Useful skills for Summer Of Code applicants: LAMP application development, UI/UX design, Knowledge of or interest in sophisticated wordwise "diff"-ing algorithms.

Our Vote Live

EFF's Total Election Awareness (TEA) project provides information to voters and rigorously tracks problems in United States elections. On Election Day 2008, a year-long collaboration between EFF and the Election Protection Coalition came to fruition when OurVoteLive.org, powered by the TEA codebase, helped thousands of hotline operators and legal response teams document and respond in real time to over 86,000 calls to the 866-OUR-VOTE voter-assistance hotline. The OurVoteLive.org website now contains a database of voting-related inquiries, problems, and discrepancies recorded during this effort, all visible to and searchable by the general public.
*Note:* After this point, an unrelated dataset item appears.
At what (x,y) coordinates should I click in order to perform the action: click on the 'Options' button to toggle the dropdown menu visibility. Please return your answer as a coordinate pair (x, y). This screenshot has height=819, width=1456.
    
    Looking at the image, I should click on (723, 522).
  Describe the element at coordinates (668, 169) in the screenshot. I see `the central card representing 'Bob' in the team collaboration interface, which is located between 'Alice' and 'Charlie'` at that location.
Since then, Our Vote Live has been used in the 2009 gubernatorial elections in Virginia and New Jersey, as well as municipal elections in Philadelphia and New Orleans.

For the 2010 midterm elections, we plan to make the following improvements:

  • Scalability: The current system became sluggish when faced with the massive amount of traffic it received on election day 2008. We plan to fix this with improvements to TEA's software and hardware.
  • Usability: We plan to build informative and creative visualizations of TEA's data to improve the public's real-time understanding of what occurs on election day.
  • Automation: We plan to make it simpler to deploy customized instances of TEA. We hope this will allow the software to be easily used in election-monitoring efforts by groups other than EPC.

Useful skills for Summer Of Code applicants: LAMP application development, Python/Django, Google App Engine, UI/UX Design, Data Visualization/Presentation, Database management

Switzerland

Switzerland is a network neutrality testing system. It is designed to detect and report forged, modified and dropped packets at the IP layer. It is effective at detecting forged Reset packets like those that were used by Comcast and other ISPs against P2P networks, and also for diagnosing many of the unexpected behaviours that routers and firewalls sometimes exhibit. Possible Switzerland-related projects include:

  • Implement a new algorithm for matching TCP connections and other flows. The one Switzerland currently uses is highly imperfect, using masked hashes of initial packets. It fails in cases where NAT routers modify the initial packet, where the initial packet is dropped, and during port scans through NATs where there is insufficient entropy in the packets.

    A heuristic flow matching algorithm, that relied on timing information and knowledge about what other flows are on the network, could work much better.

  • Automatically generate test traffic. Switzerland is a passive testing system: it tests traffic that happens to flow between client computers, but does not generate any itself. Many users expect Switzerland to perform tests automatically, and in order to achieve that, we should include code to generate traffic in order to achieve that. This could include simple web client/server pairs, SSH, TLS and VPN exchanges, and BitTorrent and other P2P protocols.

  • Implement a more efficient packet capture framework. Moving captured packets from the PCAP API into a Python program efficiently, and with 100% reliability, is not entirely trivial. Switzerland currently has a passable solution to this problem, but it is not adequate for fast networks. We need to upgrade this.

Useful skills for Summer Of Code applicants: Python, a strong understanding of network protocols or enthusiasm to learn about them.